X_train, X_test, y_train, y_test = train_test_split(X, y, test_size = 0.2)

In [33]:
X[1:5]

array([[ 0.72407239, -0.65618364],
       [-0.09680905, -0.47784487],
       [-3.00379943,  1.78789164],
       [ 1.18044444,  0.08385569]])

## Linear Regression with PCA

In [36]:
from statsmodels.formula.api import ols
import statsmodels.api as sm
import scipy.stats as stats
from sklearn.model_selection import train_test_split
from sklearn.feature_selection import RFE
from sklearn.linear_model import LinearRegression
from sklearn.model_selection import KFold
from sklearn.model_selection import cross_val_score
from sklearn.preprocessing import PolynomialFeatures
from sklearn.metrics import r2_score, mean_squared_error

In [37]:
# Create linear regression model
lm = LinearRegression()

# Fit data
lm.fit(X_train, y_train)


scores = cross_val_score(
            lm, 
            X_train,
            y_train,
            cv=20,
            scoring="neg_mean_squared_error"
)
lm_score =lm.score(X_train, y_train)
lm_score

0.4954407870253408

This score is not good, we can try more number of principle components to find the optimal one.

## Try Different Number of Principle Components

In [50]:
from sklearn.metrics import mean_squared_error

import matplotlib.pyplot as plt

lr = LinearRegression()

for i in range(1, df.shape[1]):
    X = df[df.columns[:-1]]
    y = df[df.columns[-1]]
    pca = PCA(n_components = i)
    X = pca.fit_transform(X)
    X_train, X_test, y_train, y_test = train_test_split(X, y, test_size = 0.2)

    lr.fit(X_train, y_train)
    lr_score =lr.score(X_train, y_train)
    y_hat = lr.predict(X_test)
    print("PC:", i,"MSE:", np.round(mean_squared_error(y_test, y_hat),2),"Score:",lr_score)

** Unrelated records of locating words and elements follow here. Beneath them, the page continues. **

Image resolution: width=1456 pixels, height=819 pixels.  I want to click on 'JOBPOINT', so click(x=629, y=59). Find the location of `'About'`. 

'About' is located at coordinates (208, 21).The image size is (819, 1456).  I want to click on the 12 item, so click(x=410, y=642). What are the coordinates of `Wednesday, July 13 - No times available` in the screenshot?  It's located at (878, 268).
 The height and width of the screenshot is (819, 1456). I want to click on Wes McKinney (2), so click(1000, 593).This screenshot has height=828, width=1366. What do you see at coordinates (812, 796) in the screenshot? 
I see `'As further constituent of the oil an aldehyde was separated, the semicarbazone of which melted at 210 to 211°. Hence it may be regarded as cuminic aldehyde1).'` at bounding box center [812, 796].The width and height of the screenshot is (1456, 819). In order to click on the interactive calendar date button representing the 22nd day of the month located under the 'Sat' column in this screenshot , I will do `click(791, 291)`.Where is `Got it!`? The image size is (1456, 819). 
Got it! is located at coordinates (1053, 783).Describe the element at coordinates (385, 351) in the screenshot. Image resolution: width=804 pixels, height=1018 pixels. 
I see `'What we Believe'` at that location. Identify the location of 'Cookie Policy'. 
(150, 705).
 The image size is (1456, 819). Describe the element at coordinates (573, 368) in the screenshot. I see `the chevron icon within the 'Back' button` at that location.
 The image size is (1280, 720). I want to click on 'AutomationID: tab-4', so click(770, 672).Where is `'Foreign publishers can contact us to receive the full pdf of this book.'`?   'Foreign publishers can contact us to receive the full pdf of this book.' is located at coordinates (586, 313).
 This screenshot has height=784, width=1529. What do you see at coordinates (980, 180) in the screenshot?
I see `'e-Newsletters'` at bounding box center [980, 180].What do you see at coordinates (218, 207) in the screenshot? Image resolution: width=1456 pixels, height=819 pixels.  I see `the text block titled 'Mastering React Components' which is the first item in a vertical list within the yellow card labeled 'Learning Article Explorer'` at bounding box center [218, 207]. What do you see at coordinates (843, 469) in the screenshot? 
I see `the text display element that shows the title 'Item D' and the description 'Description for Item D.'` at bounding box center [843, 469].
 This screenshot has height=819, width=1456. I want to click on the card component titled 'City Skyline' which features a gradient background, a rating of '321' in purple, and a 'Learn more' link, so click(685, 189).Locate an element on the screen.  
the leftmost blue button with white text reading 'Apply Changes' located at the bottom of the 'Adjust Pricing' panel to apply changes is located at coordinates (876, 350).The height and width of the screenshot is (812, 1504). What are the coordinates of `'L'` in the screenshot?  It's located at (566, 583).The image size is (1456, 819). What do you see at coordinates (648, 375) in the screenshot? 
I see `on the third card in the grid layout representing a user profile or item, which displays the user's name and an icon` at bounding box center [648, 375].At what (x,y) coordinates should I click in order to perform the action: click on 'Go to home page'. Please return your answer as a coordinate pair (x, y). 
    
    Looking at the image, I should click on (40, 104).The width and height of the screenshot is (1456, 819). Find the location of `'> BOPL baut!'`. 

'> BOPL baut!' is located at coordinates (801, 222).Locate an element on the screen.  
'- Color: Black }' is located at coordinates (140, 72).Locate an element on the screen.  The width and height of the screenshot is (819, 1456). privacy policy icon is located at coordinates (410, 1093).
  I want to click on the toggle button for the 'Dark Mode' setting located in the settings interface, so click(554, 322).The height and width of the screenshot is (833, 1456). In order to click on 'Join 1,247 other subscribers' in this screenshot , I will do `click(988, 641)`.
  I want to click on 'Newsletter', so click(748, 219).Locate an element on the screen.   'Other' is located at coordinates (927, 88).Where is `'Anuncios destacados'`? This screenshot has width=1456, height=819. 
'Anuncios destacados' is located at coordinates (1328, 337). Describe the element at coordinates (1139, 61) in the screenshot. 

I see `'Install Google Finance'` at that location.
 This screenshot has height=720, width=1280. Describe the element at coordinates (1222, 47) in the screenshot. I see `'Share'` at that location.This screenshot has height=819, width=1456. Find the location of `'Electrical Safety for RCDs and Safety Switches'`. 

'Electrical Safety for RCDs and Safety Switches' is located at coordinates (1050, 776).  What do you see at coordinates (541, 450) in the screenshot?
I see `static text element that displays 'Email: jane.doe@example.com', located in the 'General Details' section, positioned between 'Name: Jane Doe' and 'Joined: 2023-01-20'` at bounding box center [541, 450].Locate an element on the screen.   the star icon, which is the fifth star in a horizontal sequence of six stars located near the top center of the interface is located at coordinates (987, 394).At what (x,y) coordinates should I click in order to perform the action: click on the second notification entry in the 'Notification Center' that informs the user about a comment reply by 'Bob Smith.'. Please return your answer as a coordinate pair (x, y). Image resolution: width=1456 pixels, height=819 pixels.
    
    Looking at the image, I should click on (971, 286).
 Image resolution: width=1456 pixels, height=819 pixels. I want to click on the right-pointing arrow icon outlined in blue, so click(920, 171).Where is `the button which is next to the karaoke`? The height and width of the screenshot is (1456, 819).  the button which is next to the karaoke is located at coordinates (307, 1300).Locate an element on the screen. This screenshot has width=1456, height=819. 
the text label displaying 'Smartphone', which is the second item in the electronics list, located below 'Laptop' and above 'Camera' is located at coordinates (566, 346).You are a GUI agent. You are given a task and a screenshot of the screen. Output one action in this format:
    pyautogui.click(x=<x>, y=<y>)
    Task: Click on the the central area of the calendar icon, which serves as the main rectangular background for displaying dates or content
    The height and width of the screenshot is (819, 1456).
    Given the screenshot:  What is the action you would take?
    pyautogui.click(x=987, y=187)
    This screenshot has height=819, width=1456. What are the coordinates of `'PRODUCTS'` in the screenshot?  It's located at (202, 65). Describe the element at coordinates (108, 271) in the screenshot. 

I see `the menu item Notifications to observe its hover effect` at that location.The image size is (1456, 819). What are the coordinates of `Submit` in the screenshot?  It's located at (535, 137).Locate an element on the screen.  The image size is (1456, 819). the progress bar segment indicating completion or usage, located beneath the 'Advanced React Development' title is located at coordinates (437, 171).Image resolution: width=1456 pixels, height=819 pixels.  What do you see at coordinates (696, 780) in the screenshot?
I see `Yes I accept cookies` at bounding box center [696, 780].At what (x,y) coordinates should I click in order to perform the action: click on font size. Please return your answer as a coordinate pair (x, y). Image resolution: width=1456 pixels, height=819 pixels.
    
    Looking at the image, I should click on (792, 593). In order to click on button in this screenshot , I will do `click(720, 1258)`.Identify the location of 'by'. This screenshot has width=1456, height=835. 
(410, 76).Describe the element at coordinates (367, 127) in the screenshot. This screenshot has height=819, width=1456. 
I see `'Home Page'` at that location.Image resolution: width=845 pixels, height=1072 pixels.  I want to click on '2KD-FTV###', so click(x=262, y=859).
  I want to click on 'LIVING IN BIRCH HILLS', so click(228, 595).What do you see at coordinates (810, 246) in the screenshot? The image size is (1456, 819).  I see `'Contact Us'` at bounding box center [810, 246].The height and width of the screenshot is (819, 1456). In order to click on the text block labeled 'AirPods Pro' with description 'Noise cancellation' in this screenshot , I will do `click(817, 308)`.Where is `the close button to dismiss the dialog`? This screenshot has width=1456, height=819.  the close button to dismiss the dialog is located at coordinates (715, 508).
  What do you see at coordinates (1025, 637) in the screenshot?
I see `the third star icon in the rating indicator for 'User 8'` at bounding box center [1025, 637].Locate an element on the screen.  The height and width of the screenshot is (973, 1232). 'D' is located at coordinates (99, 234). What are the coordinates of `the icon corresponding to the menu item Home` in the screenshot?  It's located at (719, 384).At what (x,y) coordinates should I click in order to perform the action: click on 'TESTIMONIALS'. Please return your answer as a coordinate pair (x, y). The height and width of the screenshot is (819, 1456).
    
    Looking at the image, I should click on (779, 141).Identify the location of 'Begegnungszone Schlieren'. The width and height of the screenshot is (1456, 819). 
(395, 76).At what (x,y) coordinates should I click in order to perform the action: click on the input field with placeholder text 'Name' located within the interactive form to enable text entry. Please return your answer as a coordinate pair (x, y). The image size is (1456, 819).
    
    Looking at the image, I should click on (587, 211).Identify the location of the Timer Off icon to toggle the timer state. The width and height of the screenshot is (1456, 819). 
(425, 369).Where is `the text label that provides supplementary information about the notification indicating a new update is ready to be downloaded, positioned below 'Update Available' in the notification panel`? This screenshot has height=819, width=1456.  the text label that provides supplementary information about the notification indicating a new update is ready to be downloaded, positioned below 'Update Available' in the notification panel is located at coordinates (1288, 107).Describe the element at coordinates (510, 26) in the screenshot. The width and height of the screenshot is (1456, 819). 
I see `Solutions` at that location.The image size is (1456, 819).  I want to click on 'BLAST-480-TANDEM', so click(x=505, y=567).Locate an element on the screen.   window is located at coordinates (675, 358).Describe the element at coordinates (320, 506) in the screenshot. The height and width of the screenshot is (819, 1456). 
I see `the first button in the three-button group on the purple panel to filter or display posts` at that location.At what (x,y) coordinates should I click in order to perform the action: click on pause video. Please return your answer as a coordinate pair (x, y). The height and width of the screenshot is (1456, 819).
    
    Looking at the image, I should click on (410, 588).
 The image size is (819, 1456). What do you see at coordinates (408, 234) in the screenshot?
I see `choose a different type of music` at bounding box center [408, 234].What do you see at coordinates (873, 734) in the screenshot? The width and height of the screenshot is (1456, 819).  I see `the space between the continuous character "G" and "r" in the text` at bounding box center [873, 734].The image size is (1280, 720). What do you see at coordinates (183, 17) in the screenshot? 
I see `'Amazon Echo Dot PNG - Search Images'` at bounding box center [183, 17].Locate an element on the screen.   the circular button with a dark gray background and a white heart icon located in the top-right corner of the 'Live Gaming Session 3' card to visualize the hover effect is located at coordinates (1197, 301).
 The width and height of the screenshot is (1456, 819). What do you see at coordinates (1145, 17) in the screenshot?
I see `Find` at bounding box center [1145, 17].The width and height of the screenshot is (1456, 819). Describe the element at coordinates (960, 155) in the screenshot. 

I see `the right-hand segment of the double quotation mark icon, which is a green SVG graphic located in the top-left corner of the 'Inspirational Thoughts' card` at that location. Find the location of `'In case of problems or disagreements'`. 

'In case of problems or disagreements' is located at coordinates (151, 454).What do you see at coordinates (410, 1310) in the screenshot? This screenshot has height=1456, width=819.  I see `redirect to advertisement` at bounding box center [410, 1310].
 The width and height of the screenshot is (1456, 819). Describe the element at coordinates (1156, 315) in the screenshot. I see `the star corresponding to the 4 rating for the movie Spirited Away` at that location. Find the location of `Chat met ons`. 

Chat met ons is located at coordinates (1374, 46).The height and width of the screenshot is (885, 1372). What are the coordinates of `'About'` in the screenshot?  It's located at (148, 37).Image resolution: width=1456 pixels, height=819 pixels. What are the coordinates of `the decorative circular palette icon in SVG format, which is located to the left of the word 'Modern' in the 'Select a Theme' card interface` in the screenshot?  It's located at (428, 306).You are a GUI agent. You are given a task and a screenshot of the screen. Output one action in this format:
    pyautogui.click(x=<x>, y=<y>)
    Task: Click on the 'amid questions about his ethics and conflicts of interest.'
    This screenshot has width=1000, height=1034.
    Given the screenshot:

PC: 1 MSE: 322013621.91 Score: 0.5033826589918271
PC: 2 MSE: 134170081.5 Score: 0.48805488718042533
PC: 3 MSE: 151327302.14 Score: 0.4731275230349049
PC: 4 MSE: 317710076.13 Score: 0.5898130966465518
PC: 5 MSE: 27665467.15 Score: 0.8649767204771447
PC: 6 MSE: 35773591.35 Score: 0.8620678637980287
PC: 7 MSE: 70242335.98 Score: 0.8679061092649265
PC: 8 MSE: 72460842.56 Score: 0.8635681018239866


we can see that the score of the model has been around 0.86 after PC=5, so the most appropriate number of principle components is 5, in this case, we can retain a lot of variation of data. Let's try the following linear regression model.

In [60]:
for feature in df.columns[:-1]:
    df[[feature]] = scaler.fit_transform(df[[feature]])

X = df[df.columns[:-1]]
y = df[df.columns[-1]]

# reduce the PCA to visualize the components
pca = PCA(n_components = 5)
X = pca.fit_transform(X)

X_train, X_test, y_train, y_test = train_test_split(X, y, test_size = 0.2)

In [61]:
class lr():
    def __init__(self):
        self.X = None
        self.y = None
        self.betahat=None
        self.yhat = None
        self.n = None
        self.p = None
        self.bias = None
        
    def fit(self,X,y,bias):
        
        if bias:
            X = np.append(np.ones((X.shape[0], 1)), X, axis=1)
            
        self.X = X
        self.y = y
        self.n = X.shape[0]
        self.p = X.shape[1]
        betahat = np.linalg.inv(X.T @ X) @ X.T @ y
        self.betahat = betahat
        self.yhat = X @ betahat
        
    
    def predict(self, x):
        if self.bias:
            ones_column = np.ones((x.shape[0], 1))
            x = np.append(ones_column, x, axis=1)
        return x @ self.beta_hat
    
    def SSE(self):
        return (self.y-self.yhat).T@(self.y-self.yhat)
    
    def MSE(self):
        return self.SSE()/(self.n-self.p)
    
    def SSR(self):
        return (self.yhat - np.mean(self.y)).T @ (self.yhat - np.mean(self.y))

    def SST(self):
        return (self.y-np.mean(self.yhat)).T@(self.y-np.mean(self.yhat))
    
    def MSR(self):
        return self.SSR()/(self.p-1)
    
    def R_2(self):
        return 1 - self.SSE()/self.SST()

In [62]:
model = lr()
model.fit(X_train,y_train,bias=True)

In [63]:
model.betahat

array([12409.16543713,  6549.89276473,   -95.81476828,   828.10207206,
        7509.14760335, 11798.34990026])

## Error Analysis

In [64]:
print(f"SSE:{model.SSE()}")
print(f"MSE:{model.MSE()}")
print(f"SSR:{model.SSR()}")
print(f"MSR:{model.MSR()}")
print(f"R^2:{model.R_2()}")

SSE:5158220748.62166
MSE:40615911.40646976
SSR:36802427916.626465
MSR:7360485583.325293
R^2:0.8770700427018492


$R^2$ is close to 1, so the model performance is not bad. Our PCA actually reduced the data dimension.